I want to know if this integral converges or not : $\int _{1}^{\infty }\!{\frac {\sin \left( \cos \left( x \right) +\sin\left( x\sqrt {3} \right) \right) }{x}}{dx}.$ I tried to integrate by parts or to use dirichlet's test, but it seems impossible to prove that $\int _{1}^{x}\!\sin \left( \cos \left( t \right) +\sin \left( t\sqrt {3} \right) \right) {dt}$ is bounded. Do you have any idea how to solve this problem?

$\endgroup$
  • $\begingroup$ Intuitively, if there are no crazy cancellations which I am missing at the moment, this integral does not converge because the numerator is something of order 1, so something which oscillates back and forth between -1 and 1 and does not help with convergence. So you are left with the integral of $\frac{1}{x}$ which does not converge. $\endgroup$ – Luke Aug 2 '17 at 12:16
  • $\begingroup$ I think it does converge.

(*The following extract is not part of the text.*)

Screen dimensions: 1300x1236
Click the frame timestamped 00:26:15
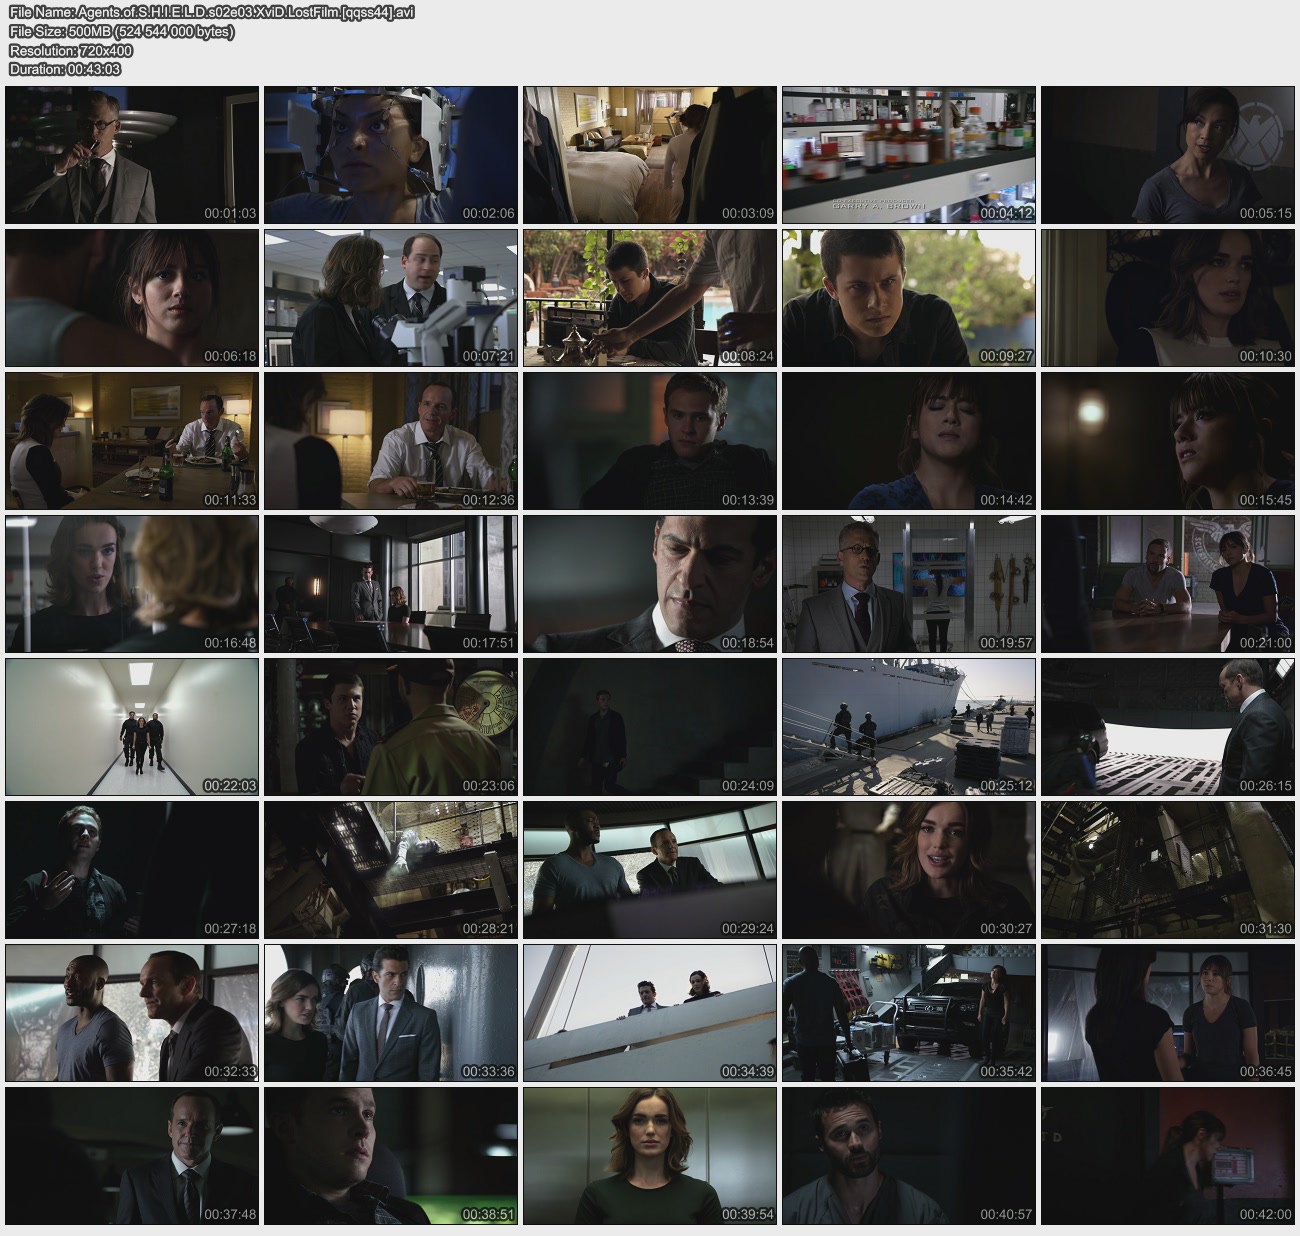1168,727
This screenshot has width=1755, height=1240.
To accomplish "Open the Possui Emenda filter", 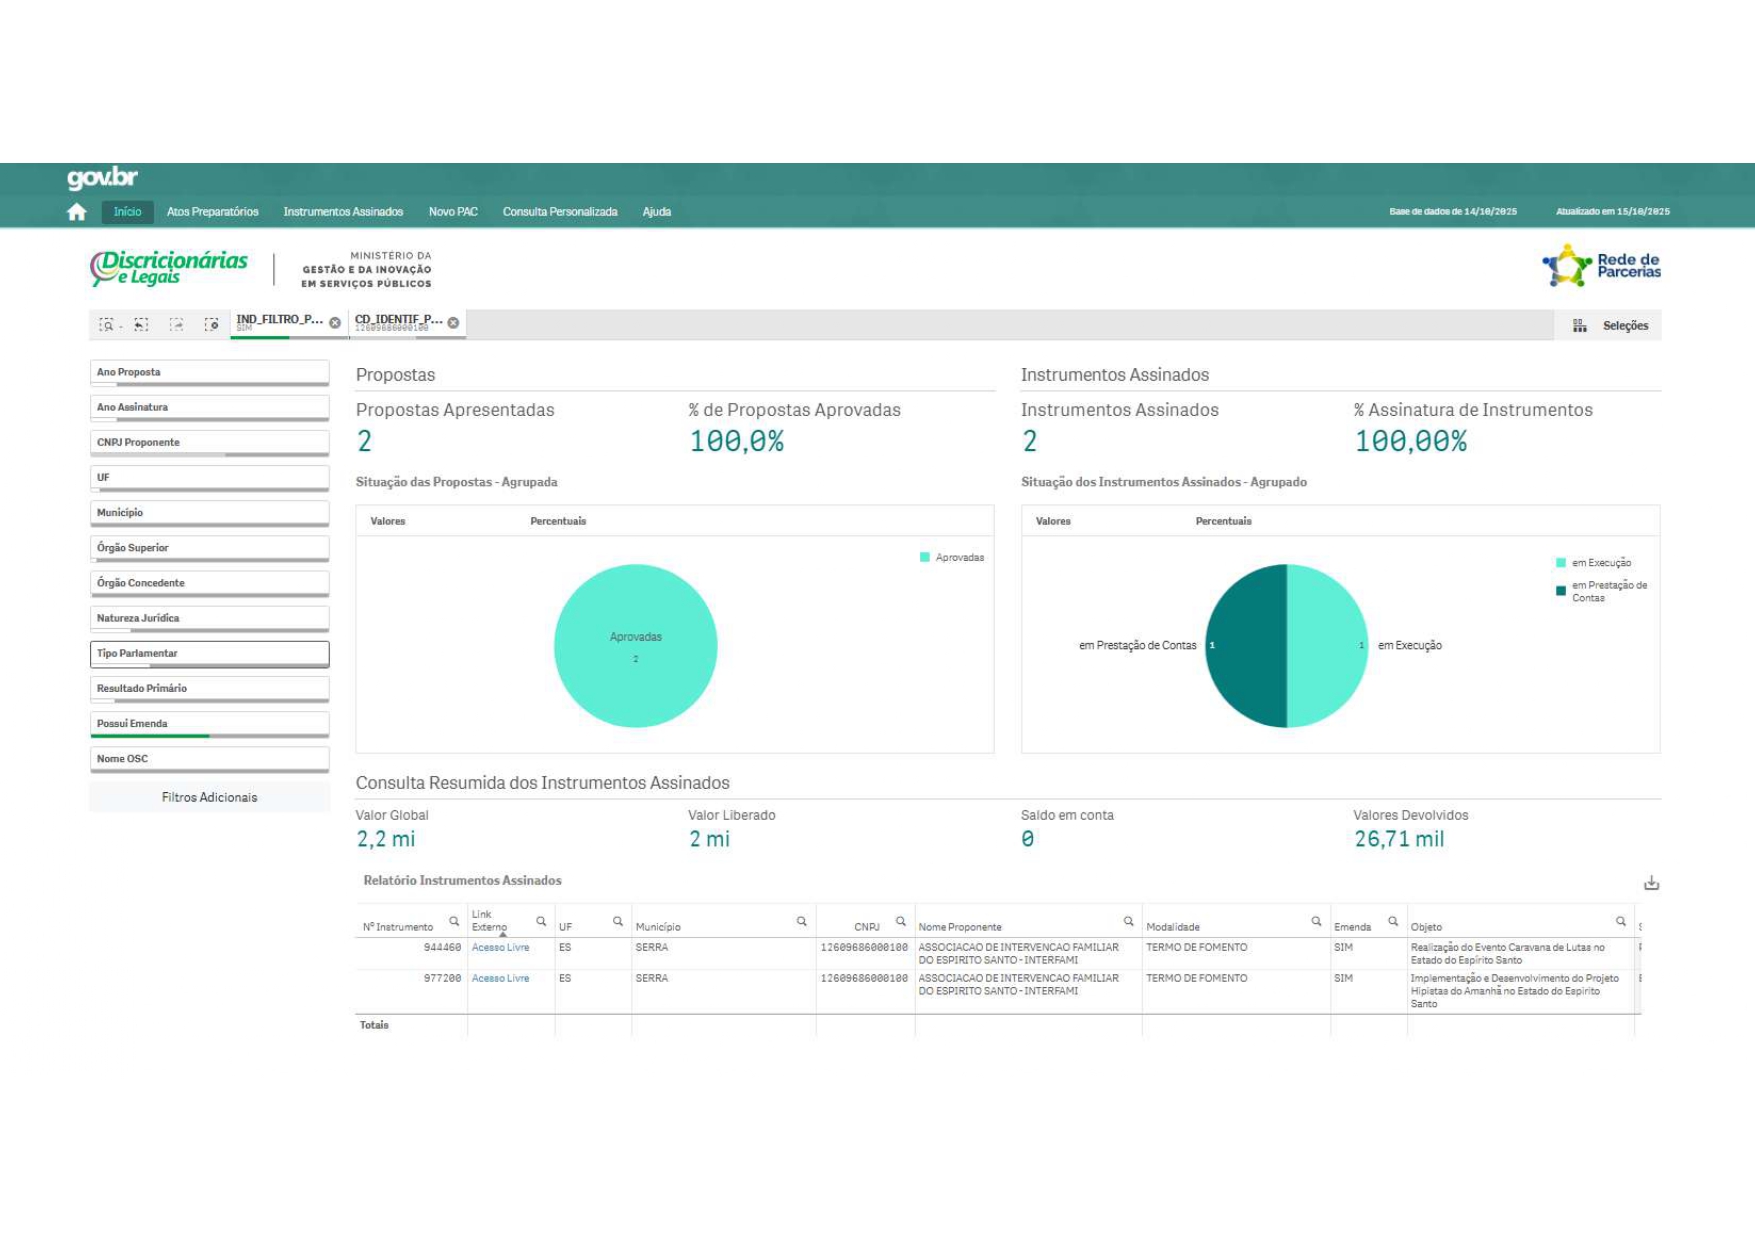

It's not easy to prove that the integral of $\sin \left( \cos \left( x \right) +\sin\left( x\sqrt {3} \right) \right)$ is bounded, but it should be possible: this is a uniformly almost continuous function, the integral is bounded if $0$ is not its spectrum. But by the addition theorem, the function is a sum of products of purely periodic functions with incommensurable periods, so that should be the case. It's non-trivial to make that rigorous, though. $\endgroup$ – Professor Vector Aug 2 '17 at 12:39
  • $\begingroup$ Oops, I meant "uniformly almost periodic function", sorry! $\endgroup$ – Professor Vector Aug 2 '17 at 12:57
1
$\begingroup$

The function $\varphi(t) = \cos(t)+\sin(t\sqrt{3})$ is uniformly almost periodic and has mean value $0$. It's easy to see that $\sin\varphi(t)$ has the same properties. Unfortunately, that doesn't necessarily mean that $\int^x_1\sin\varphi(t)\,dt$ is bounded. If it is, it's a uniformly almost periodic function of $x$, too. A sufficient condition for that would be that $0$ is not a limit point of the spectrum of $\sin\varphi(t)$, but it is: we'll see below that the spectrum contains all $k+l\sqrt{3}$ with integer $k,l$ so that $k+l$ is odd, and so the spectrum is dense on the real line.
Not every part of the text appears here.